Melco's resorts echo strong Cotai results from Las Vegas Sands (NYSE: LVS  ) and weak Macau Peninsula results from Wynn Resorts (NASDAQ: WYNN  ) . But the market isn't focused on results today, it is focused on a potential crackdown in junket gaming in Macau.

The reports from China
The Times of London reported that in February, Chinese law enforcement would begin cracking down on "Triad-linked 'junket' operators" who bring gamblers to Macau. Gambling in Macau through junket operators is a well-known way to launder large amounts of money out of China, and it has driven the high-end gaming growth in Macau. About 70% of gaming in Macau still comes from VIPs, usually with junkets, and a lot of this revenue could dry up if junkets are found to be Triad-linked or are involved with money laundering. The mass market is beginning to grow more quickly in the past year, but these VIP players still account for a large amount of the profits gaming companies earn.

The news has hit everyone in Macau today, but particularly junket Asia Entertainment & Resources (NASDAQ: IKGH  ) . The company had a 26% reduction in rolling chip turnover in January and there's now potential that law enforcement will be looking more closely at its junket business. It's not a good day to be a junket in Macau.

The signs were there
When China's new leadership was announced, there were rumors that cutting down on corruption would be a top priority. I said in November that this was a major risk for Macau gaming stocks going forward. It's also another reason I thought gaming stocks were too hot to handle last week after a long run-up. Multiples on gaming companies have exploded after Macau reported 19.6% growth in gaming for December, but I thought this could be a temporary pop given the new leadership.

If reports are true and there will be a crackdown after the upcoming Chinese New Year, then gaming could pull back significantly. At least for now, investors are taking a cautious approach.

Another reason to sell
We don't yet know if there will be a crackdown on junket play or if gaming revenue will slow down in 2013, but I think there's reason to believe Macau stocks are too hot. Gaming growth slowed rapidly and now that enterprise value/EBITDA multiples are sky-high and potentially as much as 70% of revenue is under siege, it's enough to make me cautious at the very least. Unlike Las Vegas, where non-gaming activity drives half of revenue, Macau still relies on gaming for a vast majority of revenue, particularly high rollers. 
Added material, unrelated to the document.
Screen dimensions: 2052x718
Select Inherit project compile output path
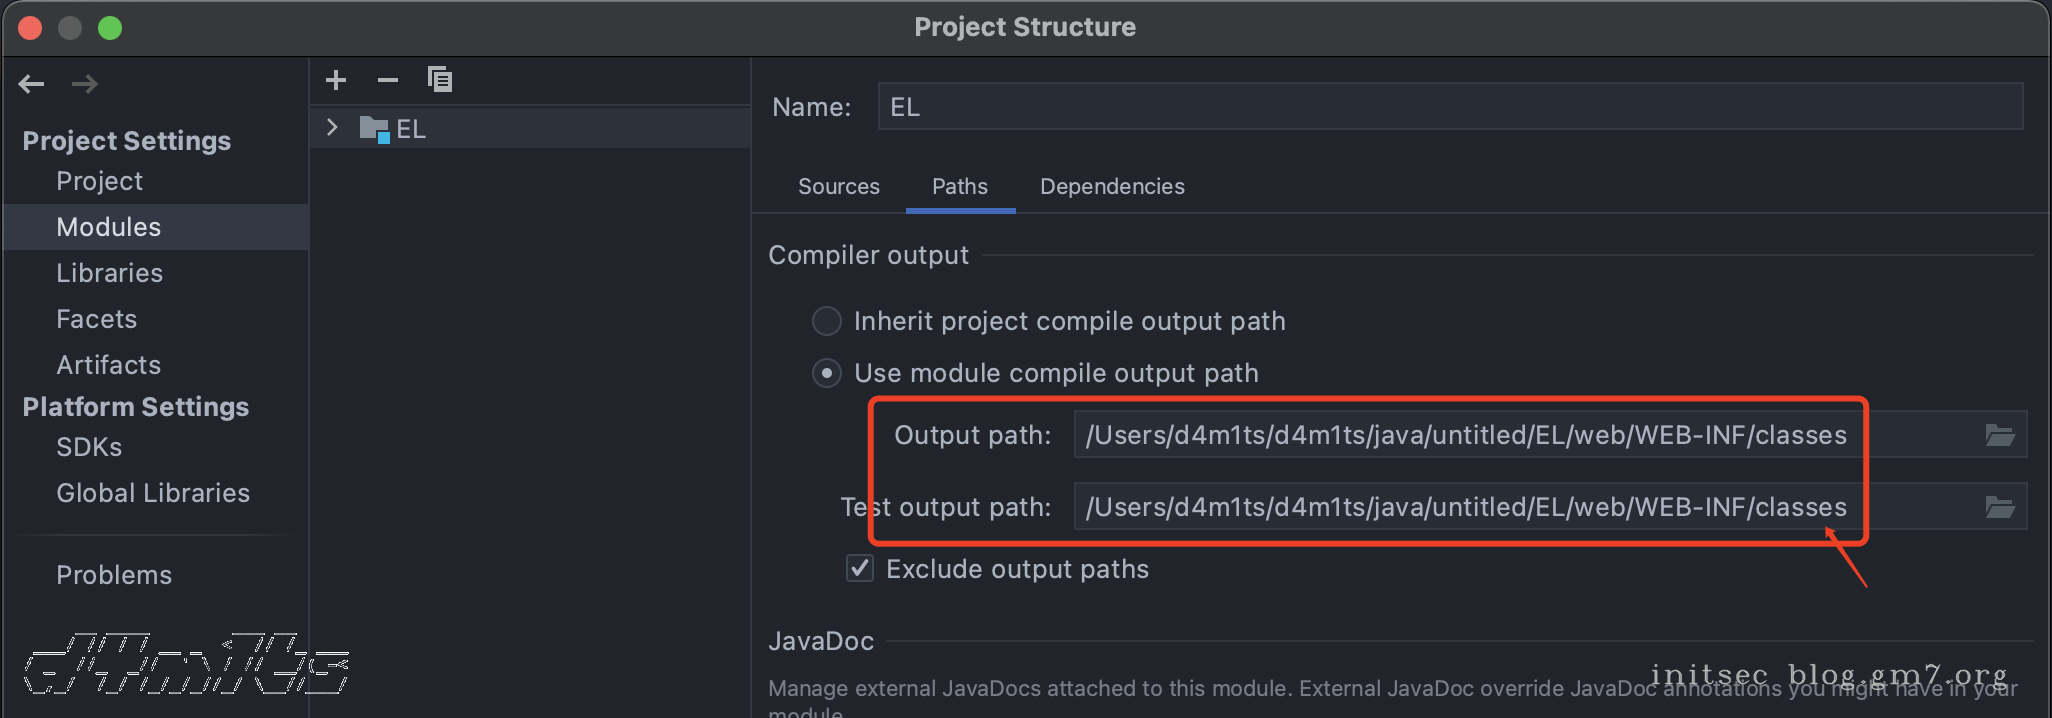pyautogui.click(x=827, y=321)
The two stocks that could be hurt the most are Wynn Resorts and MGM Resorts (NYSE: MGM  ) because they have to rely on the Macau Peninsula for revenue, and Wynn has always relied on high rollers to drive results. The Cotai Strip, where Las Vegas Sands and Melco Crown are concentrated, has seen a big jump in mass market play, and while they would be hurt, Vegas would be somewhat insulated from a crackdown on junkets. 

I haven't bailed ship yet on my Wynn position, but this is making me think twice. The next few months will be extremely important for Macau and investors should pay particular attention to monthly gaming growth there. After the Chinese New Year, it may see pressure again. 

The crackdown on junkets was one of the top three risk factors I pointed out in our premium report on Las Vegas Sands, in which you'll learn about all the  opportunities and risks facing the company. We're providing a full year of analyst updates to go with it, so make sure to claim your copy today by clicking here.

Read/Post Comments (9) | Recommend This Article (1)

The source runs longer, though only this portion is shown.